Tag: Mother

Ten Years

Yesterday it was exactly ten years ago that my mother died. She died in a hospital in Imperia, Italy at 15:00. We went to the park where we spread her ashes, and remembered her by enjoying the warm weather, strong winds, each other’s company and all the excited dogs that were being walked in the park. Jody had made delicious sandwiches, I had brought ginger beer and vodka, and Robin had squeezed a bunch of limes, so we could make our own Moscow Mules. Ruurd and Moulsari were there as well. When the weather turned bad, we decided to have dinner at an Italian restaurant in Hoorn, ate food, had wine, drank limoncello until we were all drunk and happy. It was a good day.

(I think it’s really appropriate that yesterday was such a windy day. There was so much energy in the air. Wild is the Wind, after all.)

I realised that I haven’t been sad about her death for a long while now. Sure I’m sad, but not in a way that it momentarily stops my heart when I suddenly realise. Nowadays the first thought of the day after waking up is no longer the crushing realisation of her departure. She pushed me in the right direction and for a while the momentum was gone, but I feel like her death has now galvanised me and I have regained momentum in life. I can only hope that my brother and sister feel the same way.

Nine Years

It’s been nine years since the hardest day in my life. Nine years since my mother died in a hospital in Imperia, Italy. In previous years, I wrote about those last few days, but this year I find myself considering how my feelings regarding her death has changed over time.

My sadness has definitely changed. Initially it was a destructive inferno, now it’s a comforting campfire. It has matured. In the years after my mother’s death I felt like an injustice was done, and my tears came in protest to what happened; a rejection of her death, and a refusal to accept that she was gone. Now I have accepted that she’s gone, and my tears are an acknowledgement of my loss and how much she meant and continues to mean to me.

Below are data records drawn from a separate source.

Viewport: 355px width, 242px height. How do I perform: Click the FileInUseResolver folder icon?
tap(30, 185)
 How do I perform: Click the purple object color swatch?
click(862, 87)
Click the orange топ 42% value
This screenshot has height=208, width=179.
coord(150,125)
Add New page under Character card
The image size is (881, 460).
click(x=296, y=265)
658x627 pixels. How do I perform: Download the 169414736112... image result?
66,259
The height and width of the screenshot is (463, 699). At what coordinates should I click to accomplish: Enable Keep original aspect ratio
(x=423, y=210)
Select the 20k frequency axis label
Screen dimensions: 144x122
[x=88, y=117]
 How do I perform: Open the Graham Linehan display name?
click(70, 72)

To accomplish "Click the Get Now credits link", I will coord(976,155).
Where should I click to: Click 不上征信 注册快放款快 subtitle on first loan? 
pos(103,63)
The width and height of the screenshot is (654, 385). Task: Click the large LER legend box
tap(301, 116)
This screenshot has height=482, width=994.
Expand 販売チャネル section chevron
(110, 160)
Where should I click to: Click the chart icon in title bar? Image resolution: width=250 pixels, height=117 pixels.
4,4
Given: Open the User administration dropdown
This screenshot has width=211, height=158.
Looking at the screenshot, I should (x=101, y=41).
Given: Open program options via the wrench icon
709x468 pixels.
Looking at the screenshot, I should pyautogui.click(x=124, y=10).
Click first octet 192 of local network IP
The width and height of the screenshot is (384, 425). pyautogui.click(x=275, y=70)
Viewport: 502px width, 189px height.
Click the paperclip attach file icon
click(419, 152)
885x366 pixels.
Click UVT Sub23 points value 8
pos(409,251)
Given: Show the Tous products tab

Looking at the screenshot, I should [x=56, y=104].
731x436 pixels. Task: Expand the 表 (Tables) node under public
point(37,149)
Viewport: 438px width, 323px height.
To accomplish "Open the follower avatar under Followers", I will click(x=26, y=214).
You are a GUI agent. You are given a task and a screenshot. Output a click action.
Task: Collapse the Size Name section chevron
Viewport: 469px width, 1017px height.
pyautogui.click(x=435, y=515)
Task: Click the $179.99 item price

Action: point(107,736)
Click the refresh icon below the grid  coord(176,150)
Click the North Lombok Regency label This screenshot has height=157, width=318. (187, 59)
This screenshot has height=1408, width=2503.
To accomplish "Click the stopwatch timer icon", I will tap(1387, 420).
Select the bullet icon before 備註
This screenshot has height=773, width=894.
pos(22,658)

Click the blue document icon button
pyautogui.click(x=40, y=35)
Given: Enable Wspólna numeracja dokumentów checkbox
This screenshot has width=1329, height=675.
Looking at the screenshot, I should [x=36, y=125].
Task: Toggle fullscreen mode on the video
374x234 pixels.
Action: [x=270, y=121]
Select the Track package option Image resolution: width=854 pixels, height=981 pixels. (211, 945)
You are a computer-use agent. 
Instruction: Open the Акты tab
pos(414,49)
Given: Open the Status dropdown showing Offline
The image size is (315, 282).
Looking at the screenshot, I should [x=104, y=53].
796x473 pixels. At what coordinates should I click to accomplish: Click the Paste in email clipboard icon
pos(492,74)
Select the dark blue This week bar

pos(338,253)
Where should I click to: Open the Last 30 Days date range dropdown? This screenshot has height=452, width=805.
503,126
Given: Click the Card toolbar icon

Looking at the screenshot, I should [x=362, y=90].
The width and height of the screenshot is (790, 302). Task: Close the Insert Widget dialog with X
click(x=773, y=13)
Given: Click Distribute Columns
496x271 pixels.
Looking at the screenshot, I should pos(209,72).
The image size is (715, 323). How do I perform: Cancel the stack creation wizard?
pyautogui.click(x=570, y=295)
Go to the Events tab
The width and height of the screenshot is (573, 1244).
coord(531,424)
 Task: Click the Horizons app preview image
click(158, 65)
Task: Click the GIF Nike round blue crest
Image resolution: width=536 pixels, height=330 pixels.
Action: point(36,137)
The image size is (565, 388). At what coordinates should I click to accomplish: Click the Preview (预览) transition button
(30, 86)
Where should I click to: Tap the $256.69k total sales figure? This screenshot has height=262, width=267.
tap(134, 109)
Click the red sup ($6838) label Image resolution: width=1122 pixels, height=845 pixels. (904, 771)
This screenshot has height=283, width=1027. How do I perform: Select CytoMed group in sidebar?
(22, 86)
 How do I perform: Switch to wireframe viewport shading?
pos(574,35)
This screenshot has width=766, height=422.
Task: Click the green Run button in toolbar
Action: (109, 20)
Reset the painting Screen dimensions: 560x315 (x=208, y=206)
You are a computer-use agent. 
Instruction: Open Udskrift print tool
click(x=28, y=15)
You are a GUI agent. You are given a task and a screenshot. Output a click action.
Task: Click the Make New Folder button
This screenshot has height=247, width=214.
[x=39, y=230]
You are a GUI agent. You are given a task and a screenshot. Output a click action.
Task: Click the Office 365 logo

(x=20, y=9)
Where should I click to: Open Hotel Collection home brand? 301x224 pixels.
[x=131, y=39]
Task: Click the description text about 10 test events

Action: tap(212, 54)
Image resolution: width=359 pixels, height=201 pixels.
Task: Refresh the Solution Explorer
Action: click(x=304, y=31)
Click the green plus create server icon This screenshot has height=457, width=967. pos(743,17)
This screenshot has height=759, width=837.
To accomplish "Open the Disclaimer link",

I couldn’t have done it without the help of my brother and sister, who are the biggest gifts my mother ever gave me, and who have helped calm that inferno and allowed me to temper the sadness. Ruurd, Moulsari, Joasia and Eva also played an important part in getting me to where I am today.

And yet, when I am by myself and I think back to the last few days of her life, there is something that scratches at the back of my subconsciousness. An irritant that pokes at me and tells me that I failed her my letting her suffer in that hospital. That I should have done more or done something differently. When think about that and I close my eyes I am assaulted by images of my mother in distress. It used to be that those images would come to me uninvited. So I suppose there is improvement there too.

Eight Years

It’s been eight years since the hardest day of my life. Eight years since my mother died in a hospital in northern Italy, sedated and lonely, with only myself and a nun present, who had just happened to walk in to see how I was doing. My siblings were still in the Netherlands, but were on their way to the airport when I called them. I was so happy to hear that they would come anyway.

Her dying was rather peaceful compared to much of the morning and night, where she was upset and confused, likely due to a delirium. The doctor in charge had gone home for the night, and I couldn’t speak to the nurses properly because they only spoke Italian. When my aunt, who worked as a senior nurse at the hospital, came to check up on my mother after her shift, she was visibly upset that the doctor hadn’t been called by the other nurses. Within an hour the doctor was present and told me he would make sure she wasn’t going to feel any more pain.

He knew my mother had documented wishes on how she wanted to have her life ended, but couldn’t oblige her. Italy doesn’t allow euthanasia, but that didn’t mean he didn’t have options to help her. When he told me that he would take away her pain, he gave me a look that said, “do you understand what I’m saying?” He couldn’t say it, but I knew what he was doing, and when she started to calm down, stopped moaning in pain, and fell asleep, her breathing rhythmic, I immediately felt better. I sometimes wonder if I was happy for her or happy for me.

Hours later, her breathing had become weak, but still rhythmic. The machine that helped her breathe was equally rhythmic, but strong, giving the impression that nothing had changed with her. But when I checked her pulse, it was barely noticeable. I also saw that blood was pooling around her joints, unable to push towards her extremities because her blood pressure had plummeted.

She died at 15:00, exactly, while I was talking to the nun. The nun gave me a hug. When she embraced me, I was a child. When she let go, I had to learn how to be a man.

I think about that nun quite often. See, because when I asked the staff at the hospital about her, because I wanted to thank her, they weren’t sure who I was talking about. Don’t worry, I’m not suggesting anything spooky, spiritual or religious. It just makes her presence at the moment of my mother’s death even more special.